Wer einmal in den Niederlanden unterwegs war, erkennt, Tempo 100 bringt nicht das Ende der Mobilität, sondern dich auch ans Ziel. Problemlösung beginnt im Kopf, und da ist viel Platz. Invation setzt am Menschen und nicht am Produkt an.
Eine Hürde, warum Menschen ihre Medikamente nicht nehmen, ist der Beipackzettel, in Punktgröße sechs gedruckt, wirkt er wie ein juristisches Dokument und eine Auflistung aus der Kammer des Schreckens. Das Wohlbefinden von Millionen Menschen könnte sich schlagartig erhöhen, wenn wir die Darreichung dieses Schriftstückes ändern – das Medikament bleibt, wie es ist.
Ändert sich die Vorstellung im Kopf, ändert sich der Heilungsprozess. Wir wissen nicht warum, aber rote Tabletten wirken besser als weiße und bittere Medizin besser als süße. Damit kann man arbeiten. Invation macht es möglich.
Die Kunst, ein Problem zu lösen, ohne dass es Geld kostet. Nie war sie so wertvoll wie heute. Das sollten wir nutzen, ein altbekanntes Beispiel: die Organspende. Deutschland liegt mit 869 gespendeten Organen im Jahr 2022 weit abgeschlagen in Europa – mit abnehmender Tendenz. Benötigt werden zehn Mal so viel. Die einfachste Art, das Problem zu lösen, ist, das Blatt umzudrehen: jeder ist ein Organspender – mit eingebautem Widerspruchsrecht. In 21 Ländern der EU hat es funktioniert.
Invation wirkt in allen Industrien und allen Unternehmen. Der Energiesektor, der bekanntlich über unsere Zukunft und die des Planeten entscheidet, kann im Handumdrehen davon profitieren.
Youriko Koike, Japans frühere Ministerin für Umwelt und globale Umweltprobleme, setzte den Krawattenzwang für Staatsangestellte und in Unternehmen außer Kraft. Mit einer Krawatte um den Hals fühlt sich die Welt zwei Grad heißer an.

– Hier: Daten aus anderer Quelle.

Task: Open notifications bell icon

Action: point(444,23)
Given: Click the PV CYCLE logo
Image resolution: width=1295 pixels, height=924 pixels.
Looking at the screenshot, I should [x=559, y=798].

Die Klimaanlagen mussten weniger kühlen.
Auch im privaten Bereich zeigt sich, Energiesparen ist nicht nur eine Frage der Technologie, sondern auch der Motivation. Nichts bewegt Energiekunden mehr als der Blick über den Gartenzaun zum Nachbarn. Eine kleine Vergleichsgrafik in der Abrechnung macht den messbaren Unterschied: Sind die eigenen Kosten höher, ändert sich die Einstellung und das Verhalten.


Selbst in der Welt der Mobilität kann Invation einiges bewegen. Die Pünktlichkeit von Bussen und Bahnen zu erhöhen, ist eine Jahrhundertaufgabe. An der Haltestelle ist man dem Problem hilflos ausgeliefert. Doch ein kurzer Hinweis auf der digitalen Anzeigetafel gibt dem Gast die Kontrolle zurück. Das macht die Wartezeit nicht kürzer, aber das Problem und die Empörung kleiner.
Vielleicht mit Ausnahme meines Sitznachbarn letzte Woche. Die Durchsage, dass die Bahn zwei Minuten vor der Zeit in Düsseldorf einrollen würde, kommentierte er mit den Worten: „Die schaffen es, einfach nie pünktlich zu sein“. Aber das ist eine andere Geschichte.